We don't even use the actual differences. We merely use their ranks and signs.

Ignoring ties for a second, ranks always follow a uniform distribution: each rank 1, 2, ... occurs precisely once!

That's why this test does not require any assumptions regarding how variables are distributed. Hence "distribution free test", usually misrefered to as "nonparametric test".

• ### By YY on April 6th, 2023

Still other questions:

1. Wilcoxon Signed-Ranks method tests “sum” of ranks. But why is the conclusion about “mean” ranks?
2. If the null hypothesis is “the population distributions for ad1 and ad3 are identical” and p<0.05 is obtained, then what does “different distributions” exactly mean? (i.e. different only in central tendency? only in dispersion? or both? or just in shapes?)

• ### By Ruben Geert van den Berg on April 6th, 2023

I think the sum of ranks serves as a test statistic: it's not interpretable and we don't find it interesting but we need it in order to compute p. Compare this to t-values when testing for a Pearson correlation.

The mean rank is basically a descriptive statistic that we can interpret. However, its sampling distribution is not known so we can't compute p from it directly.

This is why we compute both of them. They convey different pieces of information just like your fuel level and speed while driving.
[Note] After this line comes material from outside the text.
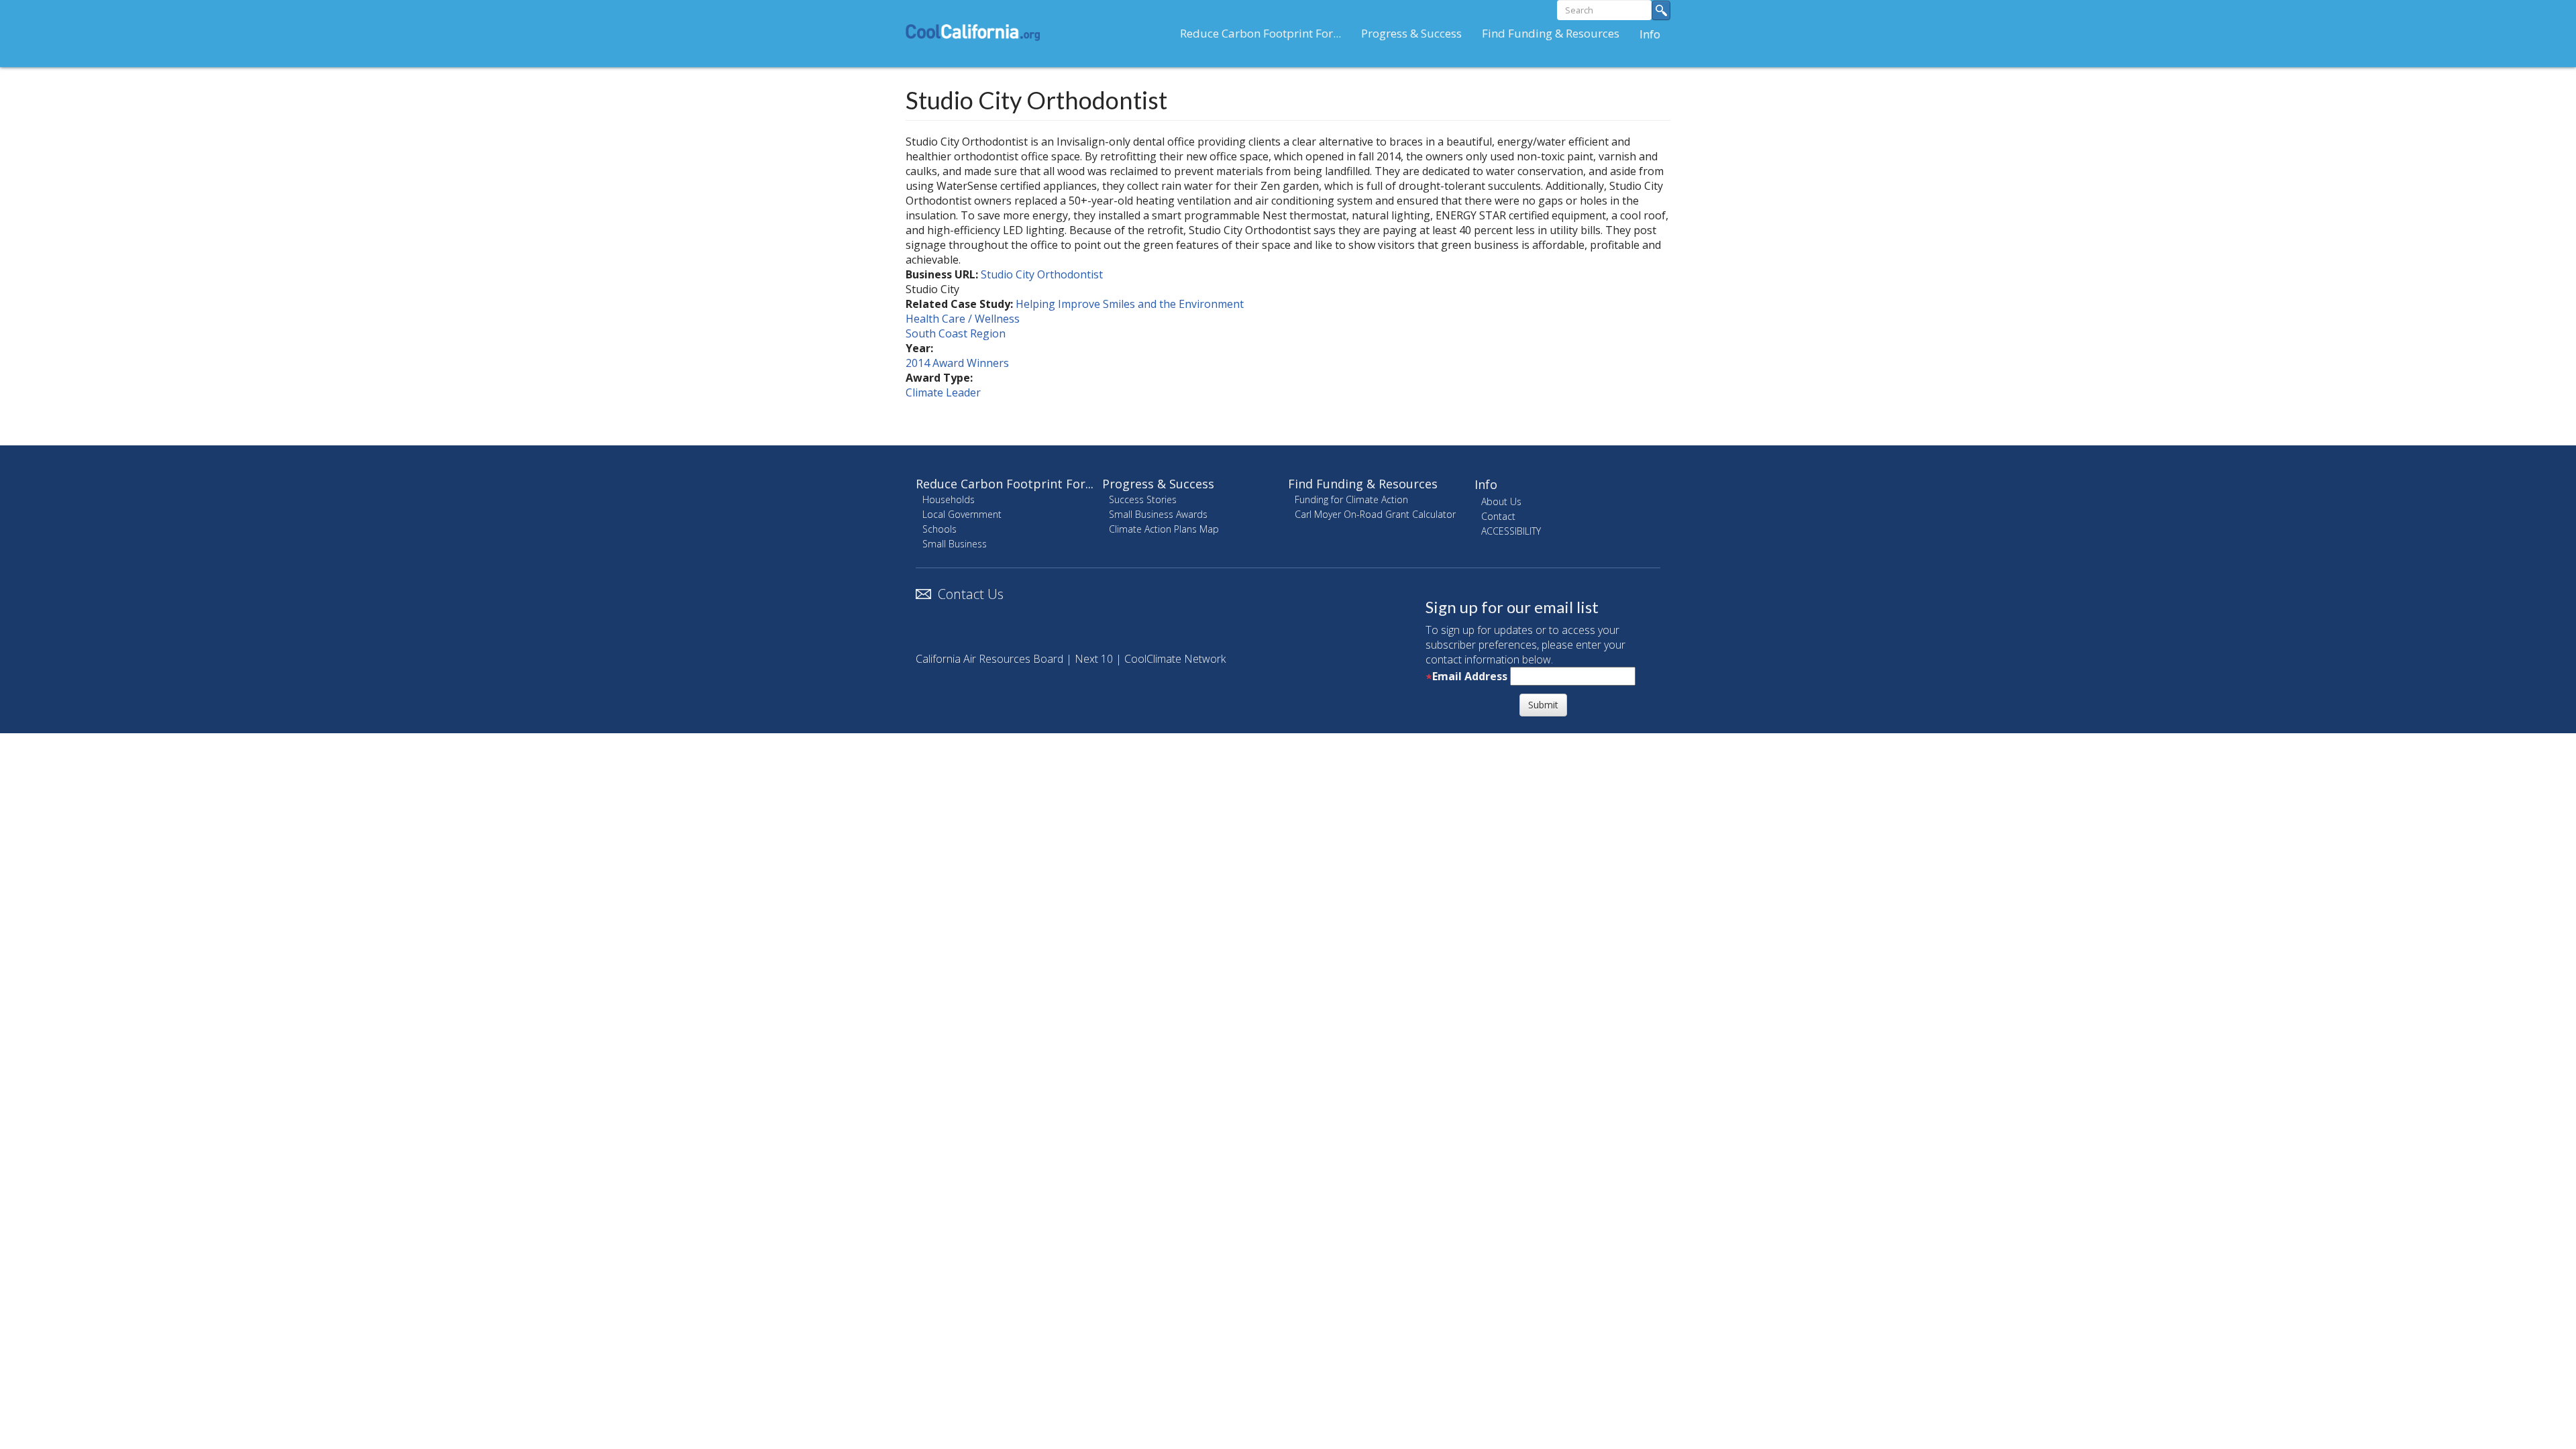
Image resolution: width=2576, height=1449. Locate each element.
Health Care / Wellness (963, 318)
The exact conclusion if p < .05 is somewhat elusive. You can tell from the calculations that this happens when one variable has systematically higher scores than the other but not if only their SDs are very different. One variable tends to have higher scores than the other but this is hard to quantify if they're both ordinal. I guess that both variables having different mean ranks comes closest to this although "mean ranks" is a somewhat tricky statement.

• ### By SO on May 16th, 2023

Thank you for the explanation.

If the p value test is two-tailed, other than proving the statistical significance of my pre- and post- ranks (5-point likert), how can I determine the direction of change?

E.g., if I want to claim the post-test result showed my intervention increased people's motivation, which particular statistical values in the Wilcoxon S-G test results show this positive change (i.e. to avoid the claim 'the intervention decreased motivation')?

If the difference between pre- and post- is significant, but how do we know if motivation is increased or decreased (which direction)? This is also worrying particularly if the median rank is the same in the pre- and post- results - both at '4' in the 50th median!

Thank you.

• ### By Ruben Geert van den Berg on May 17th, 2023

First off, great question!

Indeed, medians tend to be too coarse for comparing ordinal variables with few categories due to ties.

A nice example of 2 very different distributions with similar medians is shown in Median - Simple Tutorial & Examples.

Now, the Wilcoxon S-R test first subtracts the second from the first variable you enter.

So if the second variable tends to have larger values, the difference scores tend to be negative.

If that's the case, then the mean absolute negative rank is larger than the mean absolute positive rank. And both numbers are included in the output...